**WHAT TO DO:** Locate every line below that contains the word "field" and copy it.

**THE RECORDS:**
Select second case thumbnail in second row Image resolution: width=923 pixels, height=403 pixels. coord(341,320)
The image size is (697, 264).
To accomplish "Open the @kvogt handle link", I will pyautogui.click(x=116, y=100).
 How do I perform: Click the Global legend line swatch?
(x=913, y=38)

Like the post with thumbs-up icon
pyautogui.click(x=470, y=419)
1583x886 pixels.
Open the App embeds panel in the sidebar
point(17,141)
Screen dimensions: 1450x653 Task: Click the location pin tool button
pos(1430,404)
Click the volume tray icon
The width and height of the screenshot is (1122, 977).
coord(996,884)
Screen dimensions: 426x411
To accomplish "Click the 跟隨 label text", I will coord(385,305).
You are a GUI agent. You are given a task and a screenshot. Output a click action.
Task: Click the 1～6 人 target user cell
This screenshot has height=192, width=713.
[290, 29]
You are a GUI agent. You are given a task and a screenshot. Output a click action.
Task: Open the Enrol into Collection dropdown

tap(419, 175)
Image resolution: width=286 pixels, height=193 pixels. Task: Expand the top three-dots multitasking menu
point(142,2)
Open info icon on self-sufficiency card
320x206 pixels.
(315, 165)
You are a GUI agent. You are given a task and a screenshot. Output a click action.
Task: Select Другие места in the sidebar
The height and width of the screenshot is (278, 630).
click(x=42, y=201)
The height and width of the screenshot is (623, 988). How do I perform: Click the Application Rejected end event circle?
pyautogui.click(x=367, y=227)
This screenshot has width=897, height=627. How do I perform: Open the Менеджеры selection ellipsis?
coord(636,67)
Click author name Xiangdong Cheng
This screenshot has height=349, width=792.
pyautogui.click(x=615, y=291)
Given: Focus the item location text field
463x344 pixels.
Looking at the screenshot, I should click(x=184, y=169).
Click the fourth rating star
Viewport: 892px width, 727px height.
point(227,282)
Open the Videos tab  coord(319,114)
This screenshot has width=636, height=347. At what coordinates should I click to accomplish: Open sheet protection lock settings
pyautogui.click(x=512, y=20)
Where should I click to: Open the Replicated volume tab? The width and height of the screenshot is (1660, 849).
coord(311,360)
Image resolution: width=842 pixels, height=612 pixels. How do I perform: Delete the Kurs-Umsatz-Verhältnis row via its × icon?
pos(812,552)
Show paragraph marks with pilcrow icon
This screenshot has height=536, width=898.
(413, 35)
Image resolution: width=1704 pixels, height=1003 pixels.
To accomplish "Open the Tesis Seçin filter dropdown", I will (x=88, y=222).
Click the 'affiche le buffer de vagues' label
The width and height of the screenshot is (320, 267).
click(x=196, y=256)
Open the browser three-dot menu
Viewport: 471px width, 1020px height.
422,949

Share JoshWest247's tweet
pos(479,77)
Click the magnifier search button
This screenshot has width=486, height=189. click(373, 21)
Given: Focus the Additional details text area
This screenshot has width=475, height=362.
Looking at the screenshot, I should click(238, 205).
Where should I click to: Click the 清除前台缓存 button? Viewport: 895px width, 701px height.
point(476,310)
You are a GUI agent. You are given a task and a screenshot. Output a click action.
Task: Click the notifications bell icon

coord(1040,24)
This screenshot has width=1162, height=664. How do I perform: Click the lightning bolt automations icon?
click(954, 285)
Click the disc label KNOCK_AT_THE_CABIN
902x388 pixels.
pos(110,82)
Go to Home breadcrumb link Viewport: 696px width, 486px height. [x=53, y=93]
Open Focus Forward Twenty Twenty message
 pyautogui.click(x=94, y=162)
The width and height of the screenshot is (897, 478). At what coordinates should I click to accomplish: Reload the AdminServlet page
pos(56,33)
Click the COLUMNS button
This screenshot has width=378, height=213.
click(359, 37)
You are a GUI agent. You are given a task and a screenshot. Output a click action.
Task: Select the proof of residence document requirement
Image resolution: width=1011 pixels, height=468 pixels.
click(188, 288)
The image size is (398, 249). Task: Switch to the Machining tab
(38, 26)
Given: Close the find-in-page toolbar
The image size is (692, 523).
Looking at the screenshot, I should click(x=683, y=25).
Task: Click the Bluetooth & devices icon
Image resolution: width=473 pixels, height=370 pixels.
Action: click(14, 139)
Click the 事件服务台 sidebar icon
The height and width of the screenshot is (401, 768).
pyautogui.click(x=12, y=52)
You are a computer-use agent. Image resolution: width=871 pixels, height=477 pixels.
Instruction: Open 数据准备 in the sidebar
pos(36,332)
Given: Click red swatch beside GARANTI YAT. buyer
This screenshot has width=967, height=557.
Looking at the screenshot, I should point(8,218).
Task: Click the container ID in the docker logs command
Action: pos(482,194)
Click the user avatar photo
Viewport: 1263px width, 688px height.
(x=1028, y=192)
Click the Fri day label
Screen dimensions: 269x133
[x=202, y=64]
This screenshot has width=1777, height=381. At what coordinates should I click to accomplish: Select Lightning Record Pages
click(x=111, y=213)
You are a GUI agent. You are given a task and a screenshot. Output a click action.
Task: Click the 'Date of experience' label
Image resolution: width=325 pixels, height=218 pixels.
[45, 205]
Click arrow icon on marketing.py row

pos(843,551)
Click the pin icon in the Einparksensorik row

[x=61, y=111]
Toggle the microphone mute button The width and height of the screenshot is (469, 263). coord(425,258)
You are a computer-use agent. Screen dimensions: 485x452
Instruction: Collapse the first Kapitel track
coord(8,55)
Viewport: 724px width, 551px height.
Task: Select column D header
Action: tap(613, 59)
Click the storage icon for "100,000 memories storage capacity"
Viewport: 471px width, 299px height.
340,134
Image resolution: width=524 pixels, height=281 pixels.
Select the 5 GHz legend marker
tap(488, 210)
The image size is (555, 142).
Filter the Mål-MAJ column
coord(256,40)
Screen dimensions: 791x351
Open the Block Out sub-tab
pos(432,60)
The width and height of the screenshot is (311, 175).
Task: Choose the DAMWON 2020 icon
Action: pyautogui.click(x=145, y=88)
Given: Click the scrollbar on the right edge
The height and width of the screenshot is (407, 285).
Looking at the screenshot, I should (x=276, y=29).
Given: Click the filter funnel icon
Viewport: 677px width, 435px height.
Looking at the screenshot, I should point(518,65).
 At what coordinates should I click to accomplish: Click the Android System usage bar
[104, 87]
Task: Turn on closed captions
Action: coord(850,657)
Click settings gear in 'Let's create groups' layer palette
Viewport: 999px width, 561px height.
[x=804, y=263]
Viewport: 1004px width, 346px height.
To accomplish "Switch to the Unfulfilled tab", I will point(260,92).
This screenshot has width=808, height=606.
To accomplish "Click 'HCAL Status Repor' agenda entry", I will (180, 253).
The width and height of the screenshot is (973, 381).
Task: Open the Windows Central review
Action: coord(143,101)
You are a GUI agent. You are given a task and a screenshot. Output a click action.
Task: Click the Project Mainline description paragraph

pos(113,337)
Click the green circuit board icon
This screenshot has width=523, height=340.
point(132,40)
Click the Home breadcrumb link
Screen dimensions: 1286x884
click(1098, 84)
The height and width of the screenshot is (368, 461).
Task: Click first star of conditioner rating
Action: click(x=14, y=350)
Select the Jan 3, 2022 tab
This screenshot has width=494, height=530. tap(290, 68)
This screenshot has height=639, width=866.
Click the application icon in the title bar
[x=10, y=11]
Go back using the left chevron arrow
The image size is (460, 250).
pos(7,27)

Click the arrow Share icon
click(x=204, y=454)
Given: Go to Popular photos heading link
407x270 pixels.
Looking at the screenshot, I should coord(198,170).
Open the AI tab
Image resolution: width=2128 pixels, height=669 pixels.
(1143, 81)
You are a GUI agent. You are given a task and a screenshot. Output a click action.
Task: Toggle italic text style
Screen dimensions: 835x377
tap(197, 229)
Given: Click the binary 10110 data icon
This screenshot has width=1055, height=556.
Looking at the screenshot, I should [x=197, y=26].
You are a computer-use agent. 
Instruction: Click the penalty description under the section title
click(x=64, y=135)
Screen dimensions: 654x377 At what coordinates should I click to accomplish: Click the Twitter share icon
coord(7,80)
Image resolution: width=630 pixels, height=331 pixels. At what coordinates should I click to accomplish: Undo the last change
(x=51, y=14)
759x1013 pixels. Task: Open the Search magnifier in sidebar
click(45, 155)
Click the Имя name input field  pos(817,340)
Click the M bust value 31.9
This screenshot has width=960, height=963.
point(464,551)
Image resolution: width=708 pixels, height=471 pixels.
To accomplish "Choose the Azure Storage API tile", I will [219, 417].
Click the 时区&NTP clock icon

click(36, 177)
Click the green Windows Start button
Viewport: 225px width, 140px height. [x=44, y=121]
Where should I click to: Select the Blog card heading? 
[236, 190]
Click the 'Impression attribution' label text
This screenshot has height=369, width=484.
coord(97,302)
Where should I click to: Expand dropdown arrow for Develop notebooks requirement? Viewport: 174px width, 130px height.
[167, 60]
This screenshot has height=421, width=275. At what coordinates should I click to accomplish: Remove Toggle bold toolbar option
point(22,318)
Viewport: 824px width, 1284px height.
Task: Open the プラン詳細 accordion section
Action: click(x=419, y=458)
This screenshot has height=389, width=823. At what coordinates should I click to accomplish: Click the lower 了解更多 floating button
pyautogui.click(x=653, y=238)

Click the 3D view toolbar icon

**SOLUTION FOR THIS EXERCISE:**
Given: Focus the item location text field
Click the Имя name input field  pos(817,340)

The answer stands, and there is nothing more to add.